Copy out the records below, swapping each "Instruction" for "Command" and keeping everything else unchanged.
______________________________
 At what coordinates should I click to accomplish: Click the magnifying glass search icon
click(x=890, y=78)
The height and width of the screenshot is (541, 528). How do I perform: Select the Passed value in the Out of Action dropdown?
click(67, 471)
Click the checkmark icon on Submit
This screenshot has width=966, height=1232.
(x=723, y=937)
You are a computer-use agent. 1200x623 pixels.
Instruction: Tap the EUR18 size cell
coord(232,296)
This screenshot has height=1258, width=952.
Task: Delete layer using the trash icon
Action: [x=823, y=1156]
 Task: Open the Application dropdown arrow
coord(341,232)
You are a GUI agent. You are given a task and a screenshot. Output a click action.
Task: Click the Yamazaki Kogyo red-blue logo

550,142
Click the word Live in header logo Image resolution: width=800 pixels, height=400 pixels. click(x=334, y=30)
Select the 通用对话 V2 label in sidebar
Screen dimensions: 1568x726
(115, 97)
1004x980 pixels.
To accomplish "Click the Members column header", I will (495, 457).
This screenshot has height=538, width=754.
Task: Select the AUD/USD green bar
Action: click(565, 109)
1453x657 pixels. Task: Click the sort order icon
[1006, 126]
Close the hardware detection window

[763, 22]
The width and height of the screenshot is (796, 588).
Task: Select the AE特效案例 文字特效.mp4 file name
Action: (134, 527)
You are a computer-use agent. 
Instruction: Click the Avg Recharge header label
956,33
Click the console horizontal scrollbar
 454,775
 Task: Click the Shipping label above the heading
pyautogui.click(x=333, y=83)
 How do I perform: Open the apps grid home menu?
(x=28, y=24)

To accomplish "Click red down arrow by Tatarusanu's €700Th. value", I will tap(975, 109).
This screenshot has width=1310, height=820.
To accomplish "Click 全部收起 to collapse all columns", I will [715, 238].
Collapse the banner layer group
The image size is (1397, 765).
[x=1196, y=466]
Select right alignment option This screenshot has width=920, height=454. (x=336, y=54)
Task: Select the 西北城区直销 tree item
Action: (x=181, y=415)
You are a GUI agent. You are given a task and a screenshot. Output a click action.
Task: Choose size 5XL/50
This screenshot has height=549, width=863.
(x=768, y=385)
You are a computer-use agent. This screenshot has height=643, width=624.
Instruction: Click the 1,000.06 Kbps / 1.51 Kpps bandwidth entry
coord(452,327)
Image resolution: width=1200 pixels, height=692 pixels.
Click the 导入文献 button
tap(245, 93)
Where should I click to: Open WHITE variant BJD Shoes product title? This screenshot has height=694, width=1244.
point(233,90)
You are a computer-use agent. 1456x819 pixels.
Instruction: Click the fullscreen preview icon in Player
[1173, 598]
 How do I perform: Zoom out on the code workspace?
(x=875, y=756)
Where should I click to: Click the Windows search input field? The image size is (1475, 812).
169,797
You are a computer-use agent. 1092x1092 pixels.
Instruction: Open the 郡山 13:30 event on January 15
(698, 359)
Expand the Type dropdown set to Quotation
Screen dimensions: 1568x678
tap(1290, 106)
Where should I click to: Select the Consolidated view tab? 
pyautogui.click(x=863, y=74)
______________________________
• RESULT
 At what coordinates should I click to accomplish: Click the magnifying glass search icon
click(x=890, y=78)
The height and width of the screenshot is (541, 528). How do I perform: Select the Passed value in the Out of Action dropdown?
click(67, 471)
Click the checkmark icon on Submit
This screenshot has width=966, height=1232.
(x=723, y=937)
You are a computer-use agent. 1200x623 pixels.
Command: Tap the EUR18 size cell
coord(232,296)
This screenshot has height=1258, width=952.
Task: Delete layer using the trash icon
Action: [x=823, y=1156]
 Task: Open the Application dropdown arrow
coord(341,232)
You are a GUI agent. You are given a task and a screenshot. Output a click action.
Task: Click the Yamazaki Kogyo red-blue logo

550,142
Click the word Live in header logo Image resolution: width=800 pixels, height=400 pixels. click(x=334, y=30)
Select the 通用对话 V2 label in sidebar
Screen dimensions: 1568x726
(115, 97)
1004x980 pixels.
To accomplish "Click the Members column header", I will (495, 457).
This screenshot has height=538, width=754.
Task: Select the AUD/USD green bar
Action: click(565, 109)
1453x657 pixels. Task: Click the sort order icon
[1006, 126]
Close the hardware detection window

[763, 22]
The width and height of the screenshot is (796, 588).
Task: Select the AE特效案例 文字特效.mp4 file name
Action: (134, 527)
You are a computer-use agent. 
Command: Click the Avg Recharge header label
956,33
Click the console horizontal scrollbar
 454,775
 Task: Click the Shipping label above the heading
pyautogui.click(x=333, y=83)
 How do I perform: Open the apps grid home menu?
(x=28, y=24)

To accomplish "Click red down arrow by Tatarusanu's €700Th. value", I will tap(975, 109).
This screenshot has width=1310, height=820.
To accomplish "Click 全部收起 to collapse all columns", I will [715, 238].
Collapse the banner layer group
The image size is (1397, 765).
[x=1196, y=466]
Select right alignment option This screenshot has width=920, height=454. (x=336, y=54)
Task: Select the 西北城区直销 tree item
Action: (x=181, y=415)
You are a GUI agent. You are given a task and a screenshot. Output a click action.
Task: Choose size 5XL/50
This screenshot has height=549, width=863.
(x=768, y=385)
You are a computer-use agent. This screenshot has height=643, width=624.
Command: Click the 1,000.06 Kbps / 1.51 Kpps bandwidth entry
coord(452,327)
Image resolution: width=1200 pixels, height=692 pixels.
Click the 导入文献 button
tap(245, 93)
Where should I click to: Open WHITE variant BJD Shoes product title? This screenshot has height=694, width=1244.
point(233,90)
You are a computer-use agent. 1456x819 pixels.
Command: Click the fullscreen preview icon in Player
[1173, 598]
 How do I perform: Zoom out on the code workspace?
(x=875, y=756)
Where should I click to: Click the Windows search input field? The image size is (1475, 812).
169,797
You are a computer-use agent. 1092x1092 pixels.
Command: Open the 郡山 13:30 event on January 15
(698, 359)
Expand the Type dropdown set to Quotation
Screen dimensions: 1568x678
tap(1290, 106)
Where should I click to: Select the Consolidated view tab? 
pyautogui.click(x=863, y=74)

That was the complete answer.